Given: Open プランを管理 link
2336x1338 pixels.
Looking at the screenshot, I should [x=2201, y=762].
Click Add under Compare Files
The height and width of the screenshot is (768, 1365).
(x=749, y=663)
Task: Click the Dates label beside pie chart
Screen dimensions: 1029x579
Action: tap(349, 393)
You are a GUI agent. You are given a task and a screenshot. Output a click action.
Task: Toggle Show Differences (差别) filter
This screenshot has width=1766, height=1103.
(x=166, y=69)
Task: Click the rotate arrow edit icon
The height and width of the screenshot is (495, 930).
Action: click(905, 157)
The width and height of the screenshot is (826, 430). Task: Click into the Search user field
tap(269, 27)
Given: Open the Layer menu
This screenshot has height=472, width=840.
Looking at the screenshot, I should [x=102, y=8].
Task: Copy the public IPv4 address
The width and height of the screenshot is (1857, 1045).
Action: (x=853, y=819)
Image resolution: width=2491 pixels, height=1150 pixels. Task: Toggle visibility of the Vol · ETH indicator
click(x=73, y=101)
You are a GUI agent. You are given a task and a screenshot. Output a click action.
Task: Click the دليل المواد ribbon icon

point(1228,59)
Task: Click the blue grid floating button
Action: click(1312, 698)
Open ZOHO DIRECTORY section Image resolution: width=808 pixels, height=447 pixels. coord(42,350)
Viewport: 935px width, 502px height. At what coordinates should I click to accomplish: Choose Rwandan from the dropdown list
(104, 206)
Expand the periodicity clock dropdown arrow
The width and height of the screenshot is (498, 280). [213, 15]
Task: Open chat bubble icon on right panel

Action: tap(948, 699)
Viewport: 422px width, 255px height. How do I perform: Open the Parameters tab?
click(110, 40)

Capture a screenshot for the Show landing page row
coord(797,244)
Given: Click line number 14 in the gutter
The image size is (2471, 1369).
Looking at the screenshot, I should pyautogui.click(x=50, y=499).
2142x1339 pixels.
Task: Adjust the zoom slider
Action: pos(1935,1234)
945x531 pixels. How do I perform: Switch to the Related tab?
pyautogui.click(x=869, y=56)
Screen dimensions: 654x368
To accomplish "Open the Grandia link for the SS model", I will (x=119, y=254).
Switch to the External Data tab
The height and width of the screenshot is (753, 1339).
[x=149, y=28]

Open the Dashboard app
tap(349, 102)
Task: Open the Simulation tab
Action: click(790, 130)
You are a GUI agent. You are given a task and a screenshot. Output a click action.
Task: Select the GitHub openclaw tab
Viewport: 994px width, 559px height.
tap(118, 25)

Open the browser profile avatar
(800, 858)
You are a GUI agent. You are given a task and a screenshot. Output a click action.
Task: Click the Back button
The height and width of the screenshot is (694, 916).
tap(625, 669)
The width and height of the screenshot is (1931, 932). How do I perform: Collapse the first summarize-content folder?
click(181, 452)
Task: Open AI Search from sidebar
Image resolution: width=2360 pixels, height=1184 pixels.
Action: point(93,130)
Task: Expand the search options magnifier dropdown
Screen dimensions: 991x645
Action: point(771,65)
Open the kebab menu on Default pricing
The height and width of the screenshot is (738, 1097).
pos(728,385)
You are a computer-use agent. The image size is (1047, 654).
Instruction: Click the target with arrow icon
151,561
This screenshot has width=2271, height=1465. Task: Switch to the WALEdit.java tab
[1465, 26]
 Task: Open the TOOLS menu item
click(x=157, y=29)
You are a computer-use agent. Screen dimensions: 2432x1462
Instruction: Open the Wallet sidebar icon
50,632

####

:: BRIEF ::
Where a line of the entries contains "computer", report that line.

:: ANSWER BELOW ::
You are a computer-use agent. The image size is (1047, 654).
You are a computer-use agent. Screen dimensions: 2432x1462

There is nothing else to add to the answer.